Movement toward realizing these outcomes is seen in the following examples:

  * Half of Gwaii Haanas staff are Haida with responsibility to inform other Haida about operations and obligations under the agreement
  * Over the past 10 years, the AMB has come to agreement through consensus for all decisions
  * Traditional knowledge is used to complement scientific research in managing Gwaii Haanas
  * The Haida Watchman program is an integral part of managing Gwaii Haanas and includes encouraging the participation of Haida elders and youth, recording traditional knowledge from elders, and enhancing public safety

Success Factors

Haida leaders and negotiators employed three key strategies to support their people in the protection of the land and waters of their territory.

Public Participation

  * Concern related to the impact of logging practices began to engage people at the grassroots level in the 1970s.
  * The Council of the Haida Nation Forest Guardians was established in 1998 to inform all people of the islands of the cultural and environmental issues concerning Haida Gwaii through community-based consultation and activities such as workshops and newsletters

Adaptive Co-Management

  * Ongoing respectful relationships have been built between parties involved in the planning and management processes.
  * AMB practices are forward thinking; which is a traditional principle of Haida governance.

Respect for First Nation’s Cultural Knowledge

  * Haida believe that they are part of, not external or separate to, their ecosystem and that environmental survival is integral to cultural survival. AMB practices incorporate Haida historical and cultural knowledge of the area.

Challenges

While significant good work has been done, there remain many outstanding environmental issues to be faced in the Haida Gwaii including old growth logging outside Gwaii Haanas and in culturally significant areas, fisheries management, and the creation of the Gwaii Haanas National Marine Conservation Area Reserve.

Strategies successful in the negotiation and co-management of the reserve have proved less so when applied to negotiations between the forestry and fisheries industries, government and the Haida Nation regarding resources management.  Litigation has ensued and continues. However, in 2004, Haida was successful in an aboriginal title case where the Supreme Court of Canada held that both Canada and B.C. have a legal duty to consult with First Nations when the “Crown has knowledge… of the potential of existence of the aboriginal right or title and contemplates conduct that might adversely affect it

NCFNG Governance Lessons Learned

Given the irrevocable link between title and governance it is imperative that First Nations organize to illustrate both their historic and present day connections to the Land. Territorial Integrity builds from this organization with stewardship planning and the reclamation of responsibility for decision making.
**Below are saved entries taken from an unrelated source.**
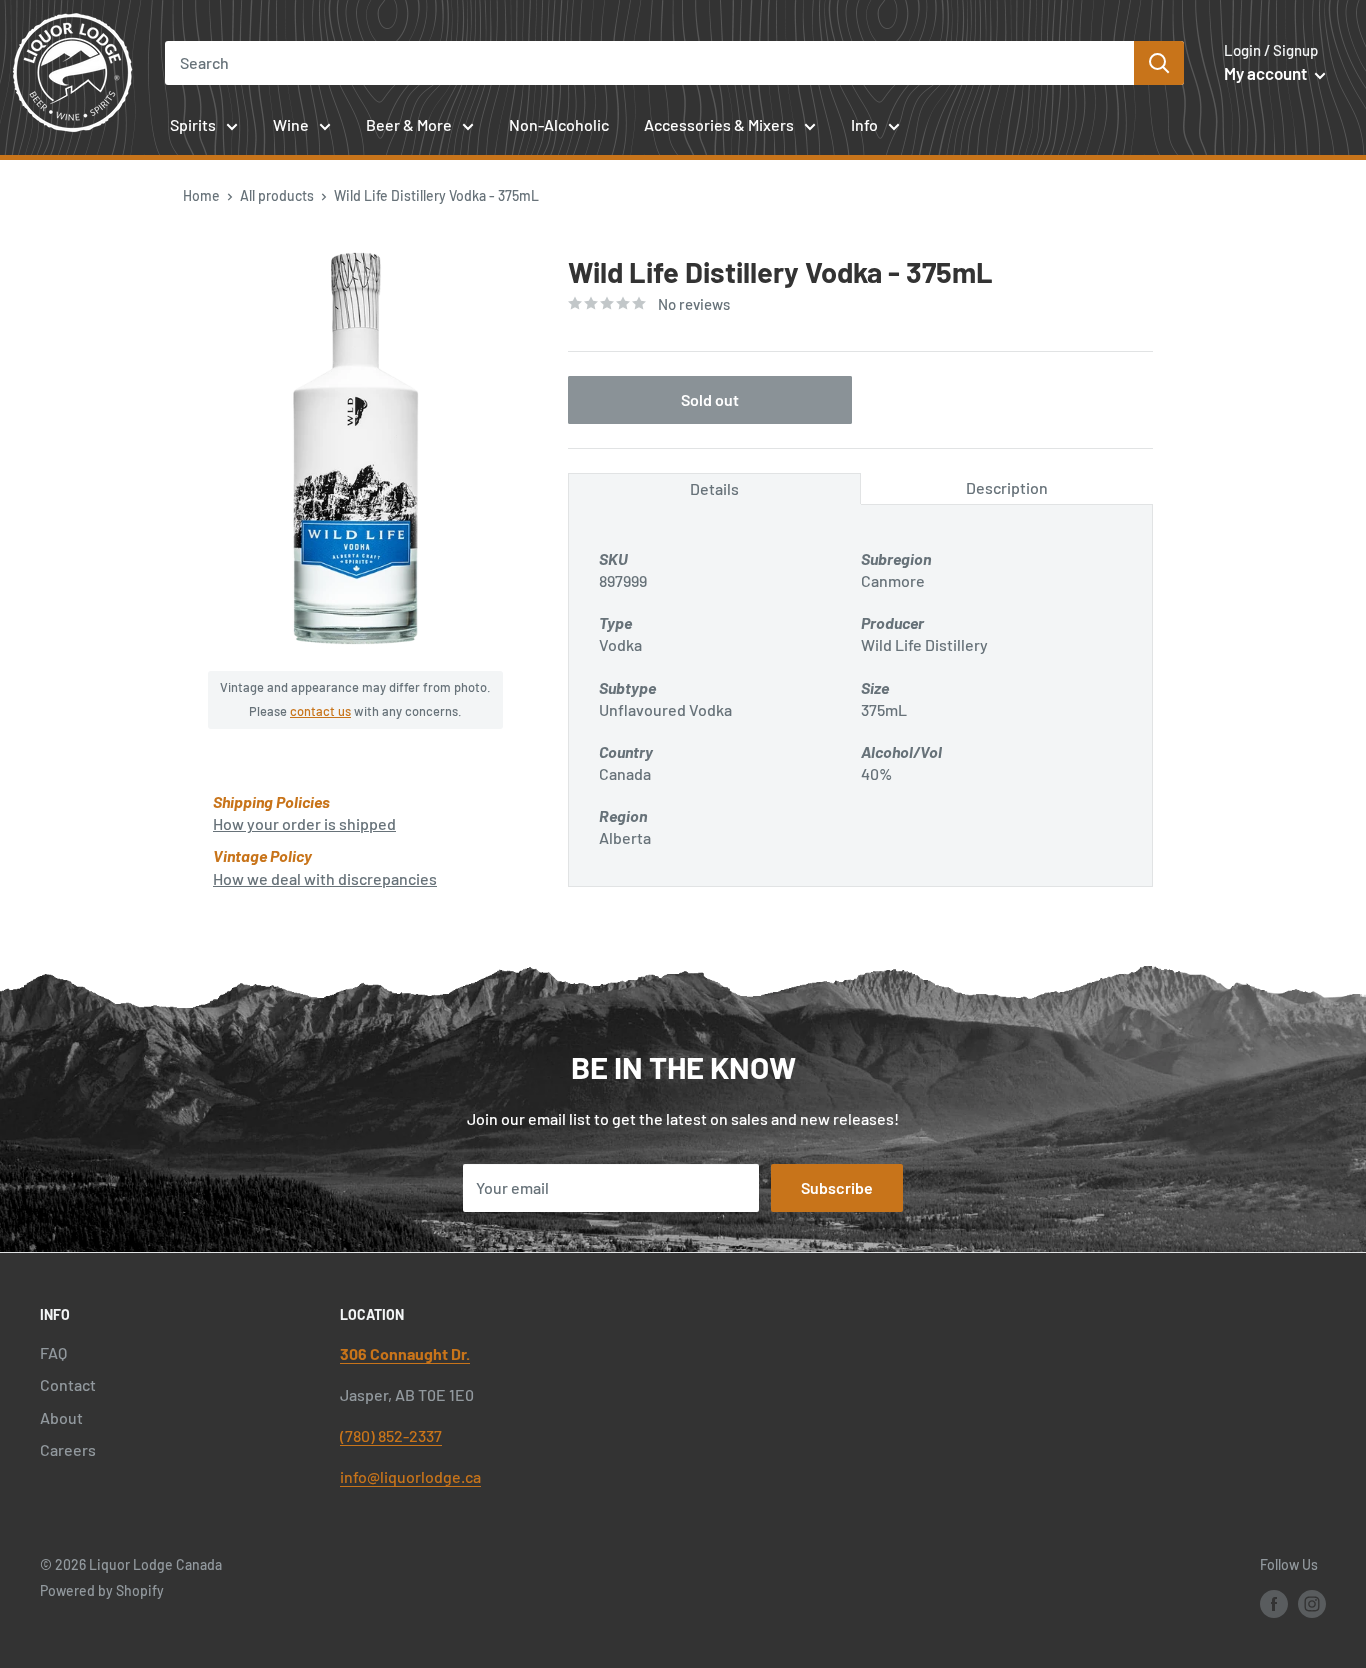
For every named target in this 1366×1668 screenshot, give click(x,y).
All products (277, 195)
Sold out (710, 399)
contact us (320, 711)
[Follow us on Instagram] (1312, 1603)
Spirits (193, 124)
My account (1267, 73)
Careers (68, 1449)
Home (201, 195)
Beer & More (409, 124)
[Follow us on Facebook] (1274, 1603)
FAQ (53, 1352)
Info (864, 124)
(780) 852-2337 (391, 1435)
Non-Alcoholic (559, 124)
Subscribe (837, 1187)
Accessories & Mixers (719, 124)
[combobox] (649, 63)
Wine (291, 124)
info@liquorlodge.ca (410, 1476)
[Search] (1159, 63)
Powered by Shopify (102, 1590)
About (61, 1417)
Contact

Haida has consistently asserted title over Haida Gwaii through a number of effective strategies. Haida people defended their interests through an organized information and public relations campaign. They negotiated cooperative agreements where possible and followed those actions with a comprehensive legal and political strategy asserting their rights in political arenas and claiming their rights in the courts.

Haida Nation has gained recognition and shared jurisdiction over their traditional territories absent the full recognition of their aboriginal title they continue to work toward.